Saved data entries
-----

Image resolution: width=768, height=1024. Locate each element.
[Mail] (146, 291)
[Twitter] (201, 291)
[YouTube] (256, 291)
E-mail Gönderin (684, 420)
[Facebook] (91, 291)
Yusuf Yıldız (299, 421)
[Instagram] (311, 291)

-----

__EXERCISE BRIEF__
Word for word, write out all of the entries again.

__RESPONSE__
Image resolution: width=768, height=1024. Locate each element.
[Mail] (146, 291)
[Twitter] (201, 291)
[YouTube] (256, 291)
E-mail Gönderin (684, 420)
[Facebook] (91, 291)
Yusuf Yıldız (299, 421)
[Instagram] (311, 291)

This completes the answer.